INSTRUCTIONS TO FOLLOW: In the records below, find the line containing "Click the 1日前 timestamp below likes count" and repeat it and every line after it exactly, without pictures.

--

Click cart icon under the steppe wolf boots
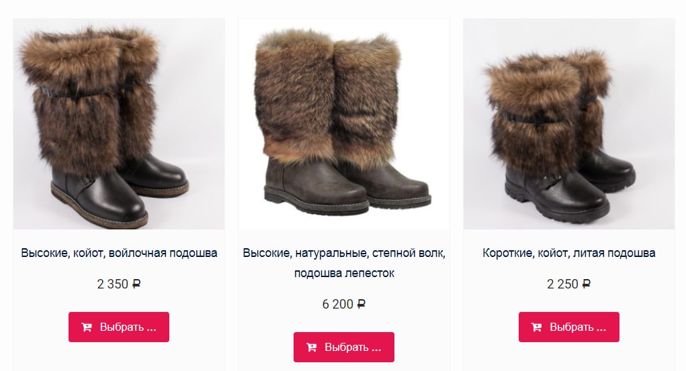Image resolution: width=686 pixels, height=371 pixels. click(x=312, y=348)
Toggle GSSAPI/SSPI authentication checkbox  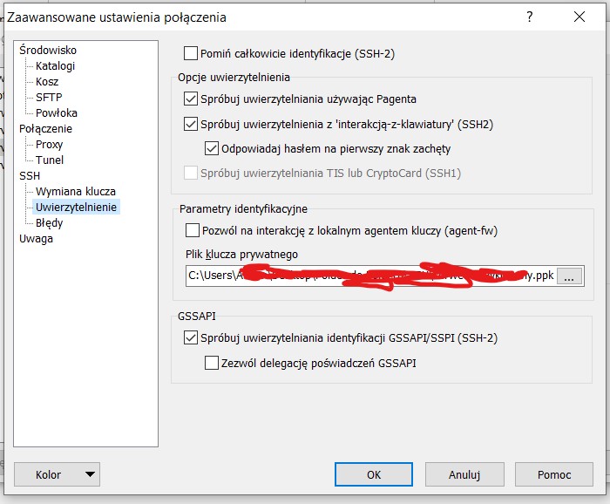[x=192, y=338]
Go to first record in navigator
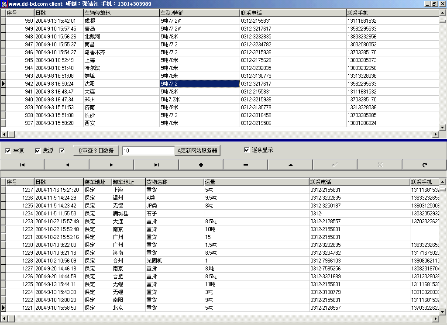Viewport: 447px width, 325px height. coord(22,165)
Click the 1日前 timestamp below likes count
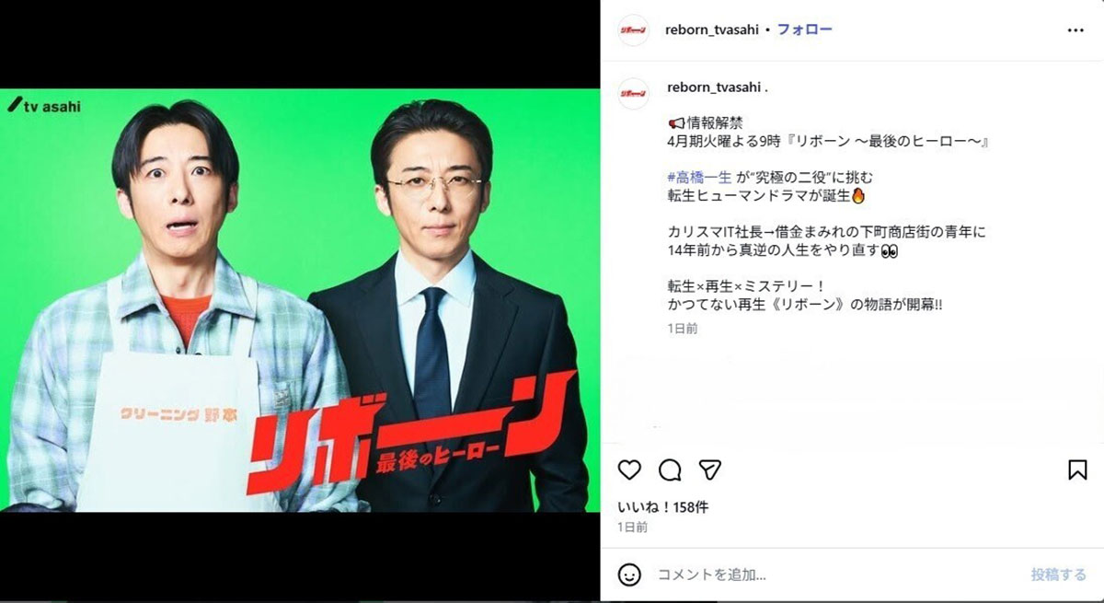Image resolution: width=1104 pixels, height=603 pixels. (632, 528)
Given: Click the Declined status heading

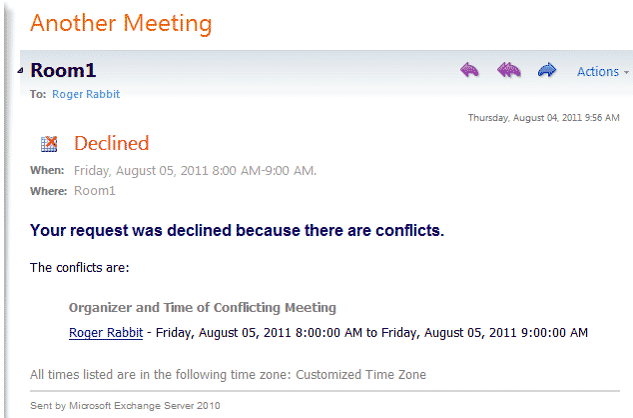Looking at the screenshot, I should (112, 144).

--

TASK ANSWER:
Click the 1日前 timestamp below likes count
Image resolution: width=1104 pixels, height=603 pixels. (632, 528)
Given: Click the Declined status heading

Looking at the screenshot, I should (112, 144).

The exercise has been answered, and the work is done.